Der wichtigste Rohstoff ist Holz aus den Wäldern der Umgebung der 11.000 Einwohner zählenden Stadt, darunter der sogenannte Kirchenforst. Inmitten dieses Waldes befindet sich ein ungenutztes Grundstück, das für das Projekt bestens geeignet ist. “Die Kaufverhandlungen sind auf einem guten Weg”, betonte Robert Krause. Die Immobilie sei gut erschlossen und auch mit dem zentralen Straßennetz verbunden. Auf diesem Gelände soll ein Blockheizkraftwerk (BHKW) entstehen.
In einem weiteren BHKW soll ebenfalls aus Holz Wärme erzeugt werden, mit der das örtliche Freibad, die Hauptkirche St.
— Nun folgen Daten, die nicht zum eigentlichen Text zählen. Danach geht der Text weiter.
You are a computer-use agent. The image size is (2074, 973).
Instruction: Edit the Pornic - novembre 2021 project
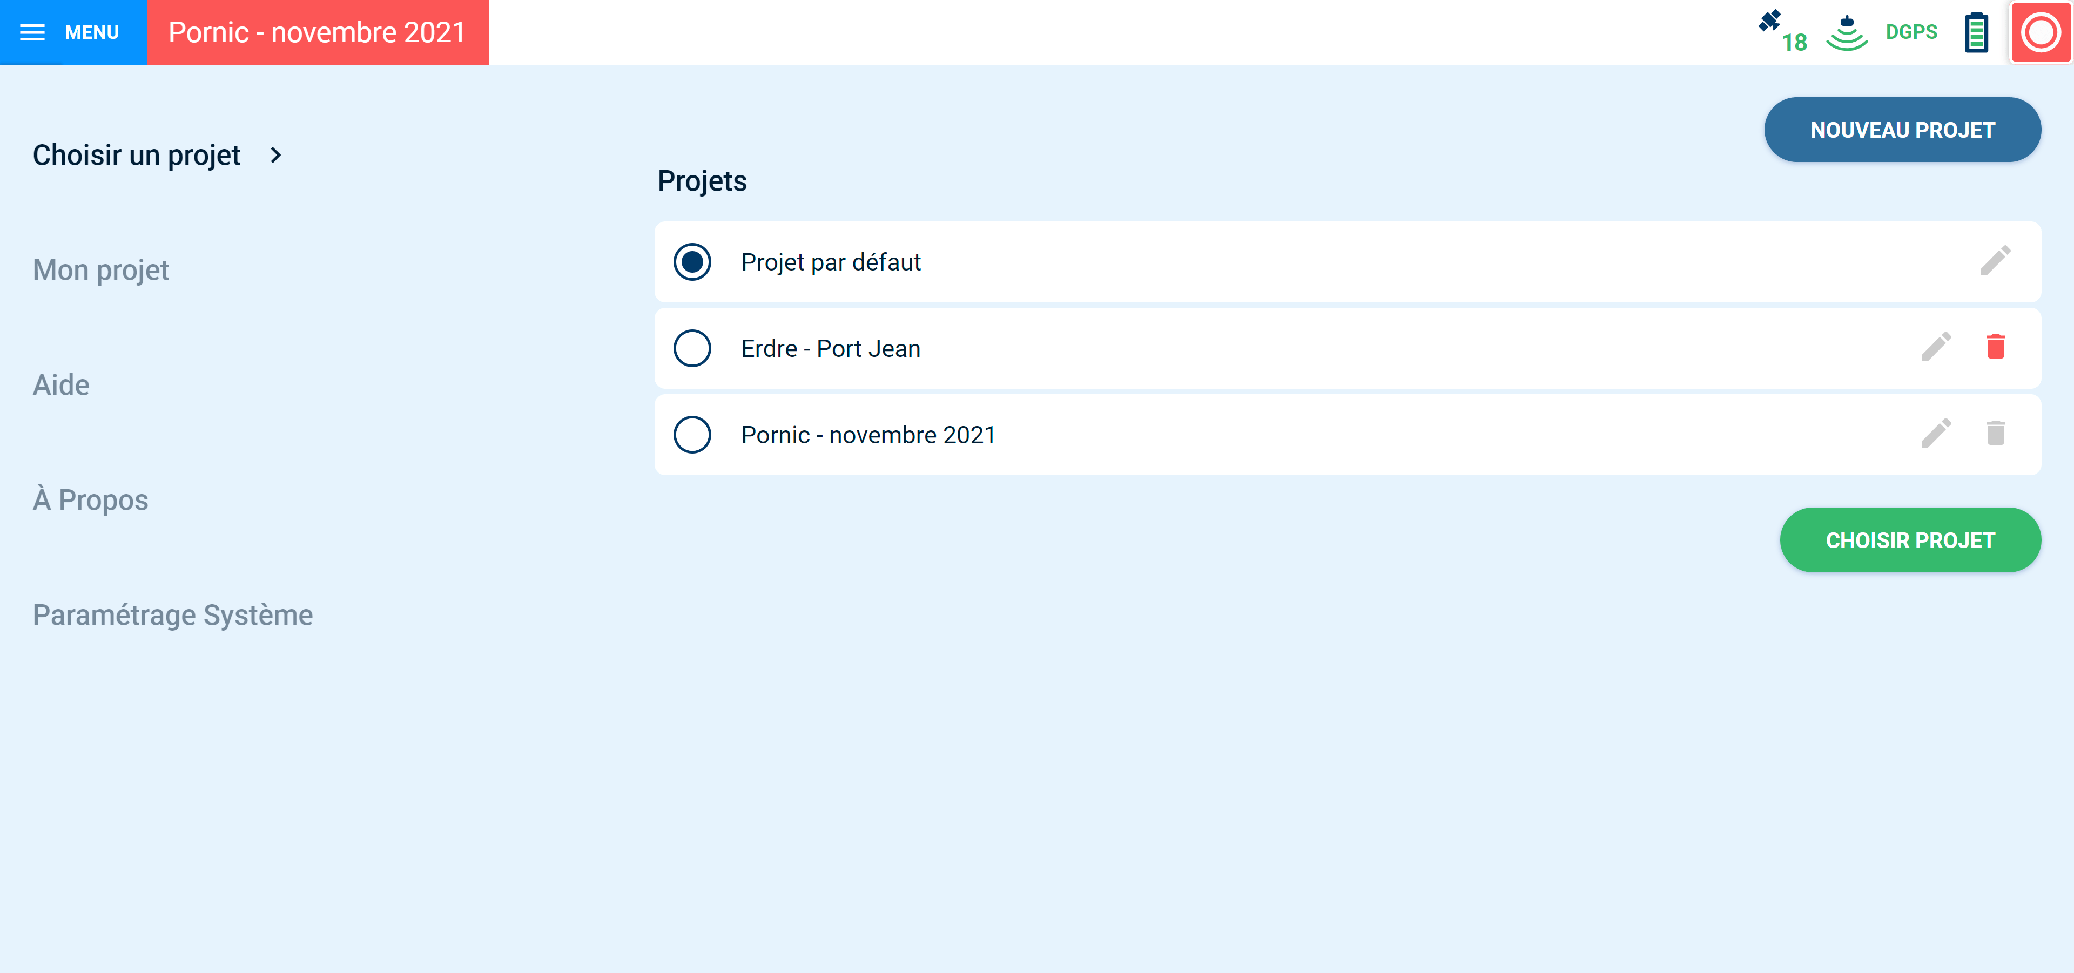click(x=1936, y=434)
Marien, die Schule und weitere öffentliche Gebäude beheizt werden. Bislang ist die Nutzung der Kirche durch die fehlende Wärme im Winter nur sehr eingeschränkt möglich. Eine etwa 1,7 Kilometer lange Trasse soll die wichtigsten Punkte der Stadt verbinden und so die Wärmeversorgung ermöglichen. Die Teile der Stadt, durch die die Trasse führen wird, sind bislang nicht von anderen Anbietern erschlossen worden.
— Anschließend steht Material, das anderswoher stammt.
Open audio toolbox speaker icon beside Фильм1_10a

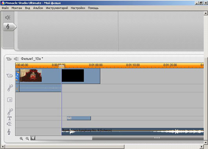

Die Gründer von Regenar streben einen Abgabepreis von drei bis vier Cent pro kWh an. Möglich werde dieser günstige Preis, da der Wald von regionalen Unterstützern bewirtschaftet wird, unterstrich Wulf Köhler, ebenfalls Geschäftsführer und Gesellschafter des Unternehmens: “So ist auch der Nachschub an Rohstoffen gesichert.” Insgesamt liegen die Investitionskosten für das Vorhaben bei rund 4,5 Millionen Euro. Im Frühjahr soll der Startschuss für das erste BHKW fallen.